Выбранный отрывок
***

Только в этот свой приезд в Михайловское Пушкин оценил Тригорское, и то не сразу. Еще в письме своей сестре Ольге в Петербург он писал: «Твои троегорские приятельницы несносные дуры, кроме матери», то есть Прасковьи Александровны Осиповой.

Однако во второй половине того же декабря поэт интимно пишет брату Льву:

«У меня с Тригорскими завязалось дело презабавное — некогда тебе рассказывать, а уморительно смешно».

И может быть, то, что там случилось, что было «уморительно смешно», то обернулось в глубоко трогательное. Годы ссылки, проведенные поэтом в Михайловском, тесно оказываются связаны с Тригорским.

Это она, Прасковья Александровна Осипова, владелица Тригорского, как добрая царевна Навзикая, приняла «в бедах постоянного» Одиссея, гонимого владыкой Посейдоном, выплывшего из бурного, волнообъятого моря, дала ему теплое и ласковое место у своего деревенского очага. Мало знавший материнской любви, неискушенный в близкой женской заботе, Пушкин в Прасковье Александровне, разумной, энергичной и зрелой женщине, нашел и то и другое.

Она была старше Пушкина на целых восемнадцать лет, она уже похоронила двух мужей, Вульфа и Осипова, последнего в начале 1824 года — года приезда Пушкина. От первого брака она имела двух дочерей и сына, от второго — двух дочерей. При ней же жила ее падчерица — дочь Осипова от первого его брака. Целый хоровод девушек! А Кате, младшей дочери Прасковьи Александровны, было тогда всего по третьему годочку.

***

Предоставленные материалы

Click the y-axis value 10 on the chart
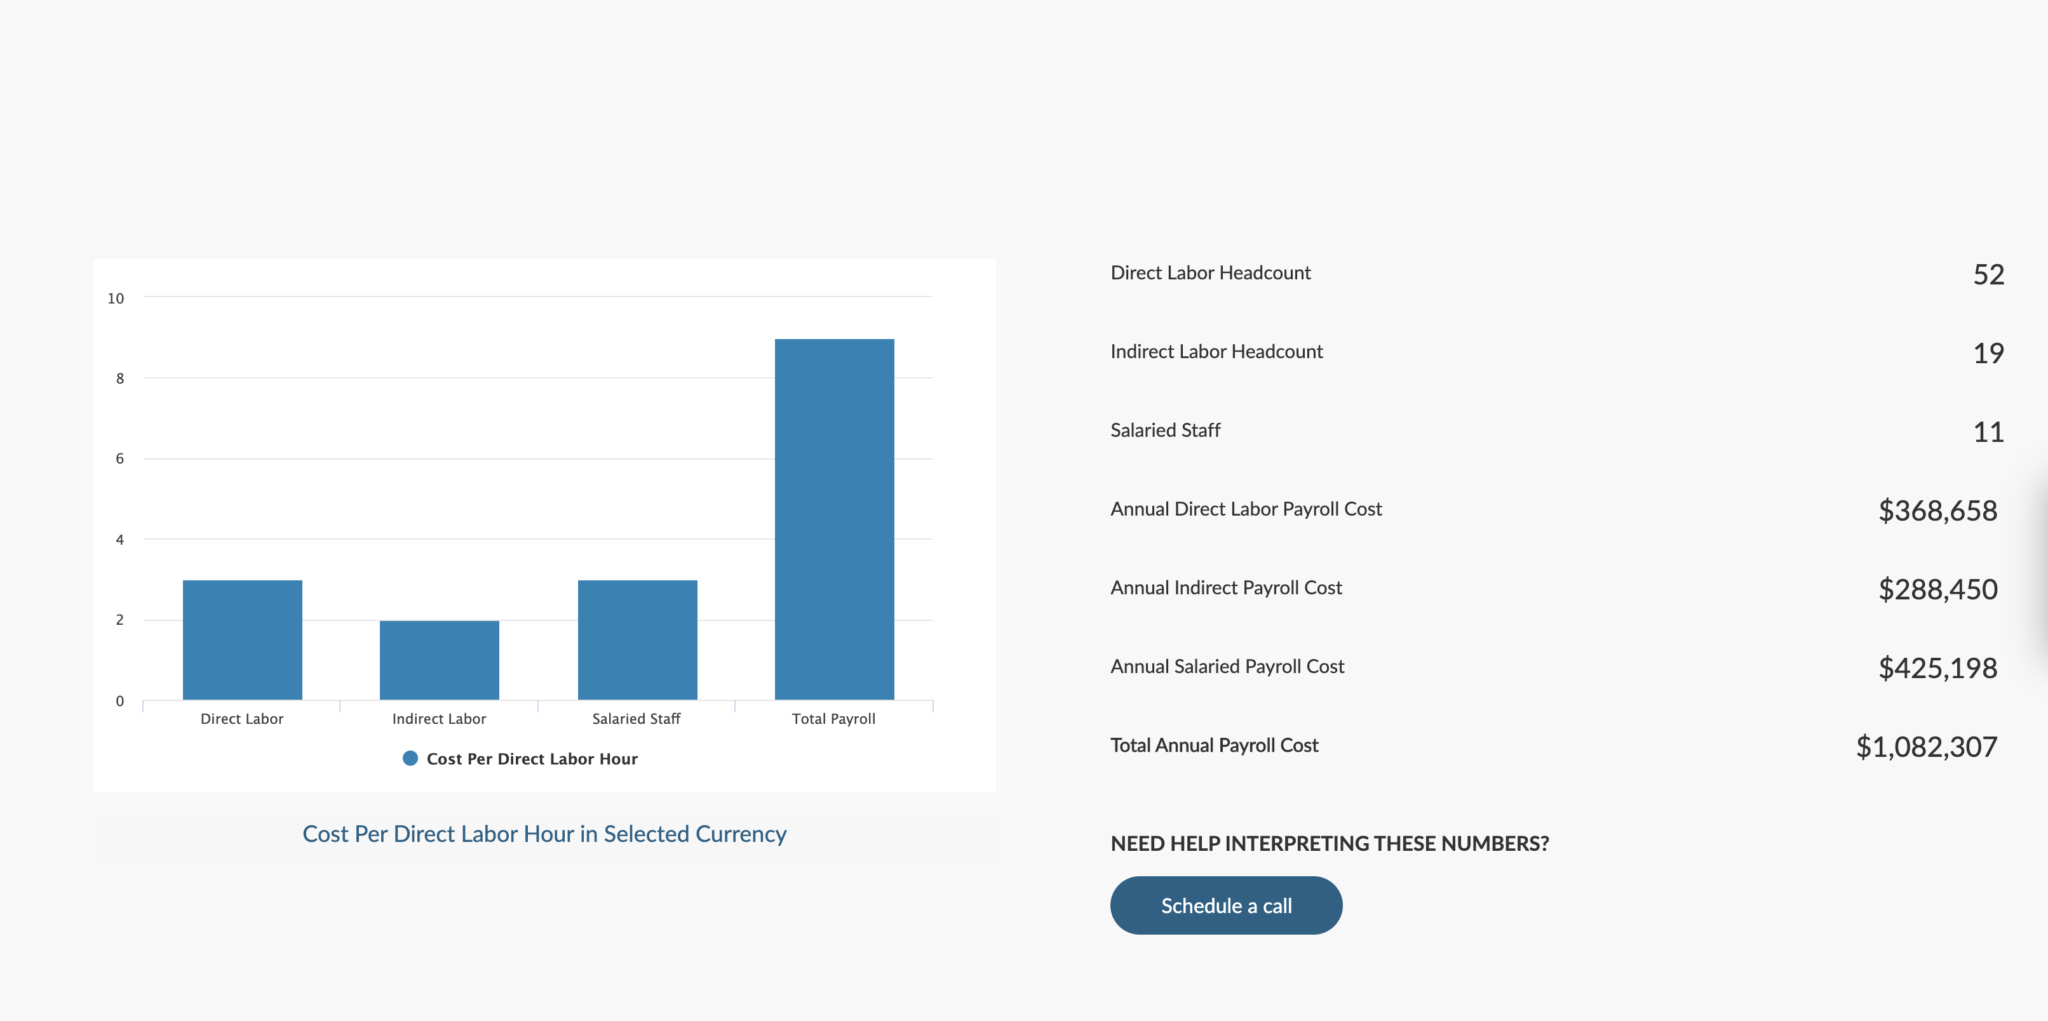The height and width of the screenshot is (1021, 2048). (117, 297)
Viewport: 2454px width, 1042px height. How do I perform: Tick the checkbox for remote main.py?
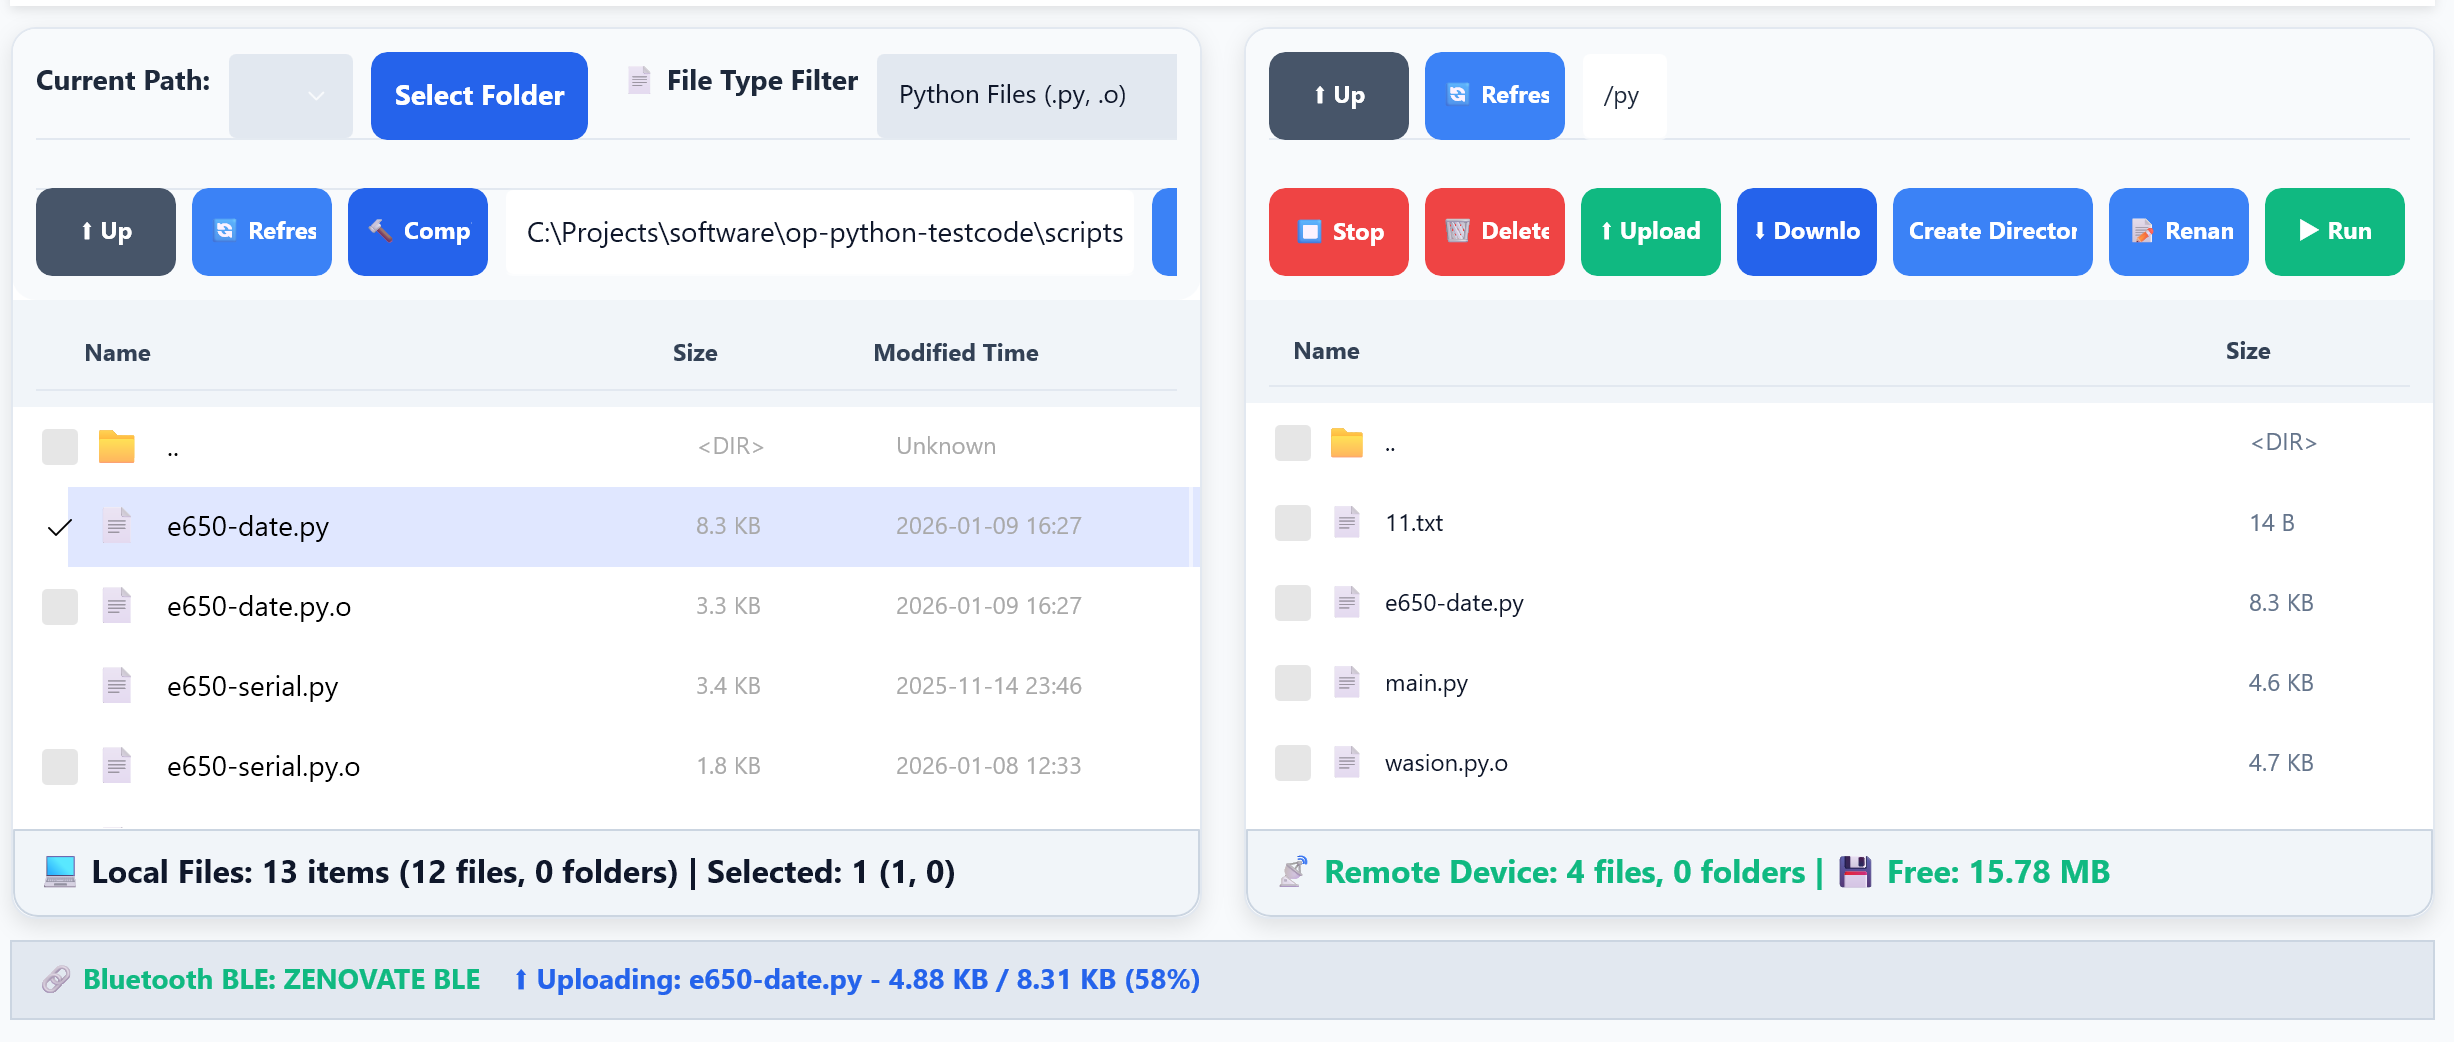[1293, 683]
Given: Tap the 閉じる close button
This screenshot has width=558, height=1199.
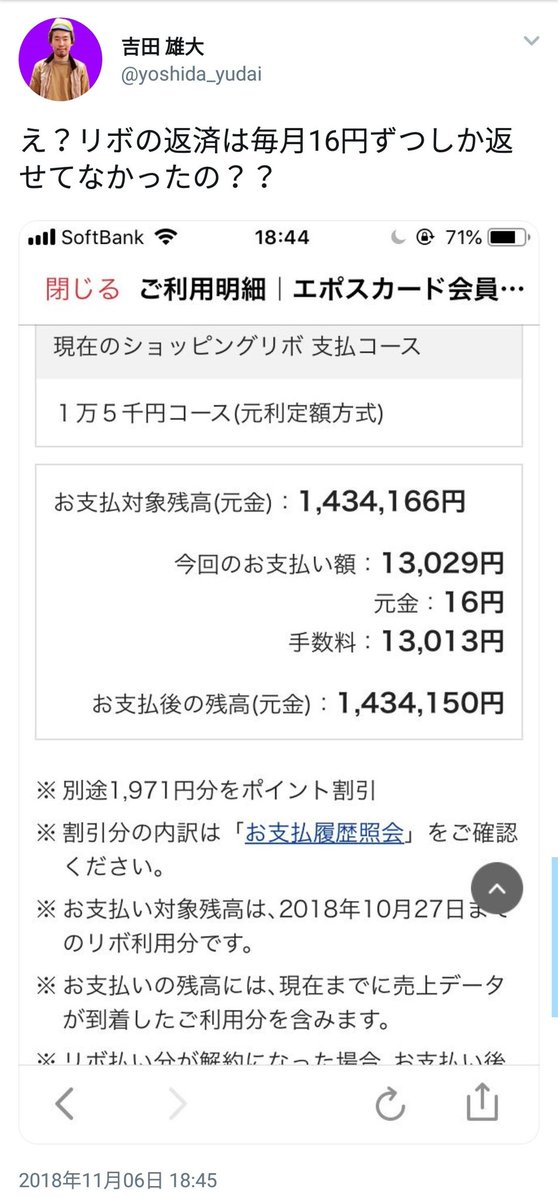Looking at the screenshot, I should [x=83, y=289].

***

Задание
Перечислите все названия мест (усадеб и городов), которые встречаются в выбранном отрывке о Пушкине и Тригорском.

Ответ
Михайловское, Тригорское, Петербург.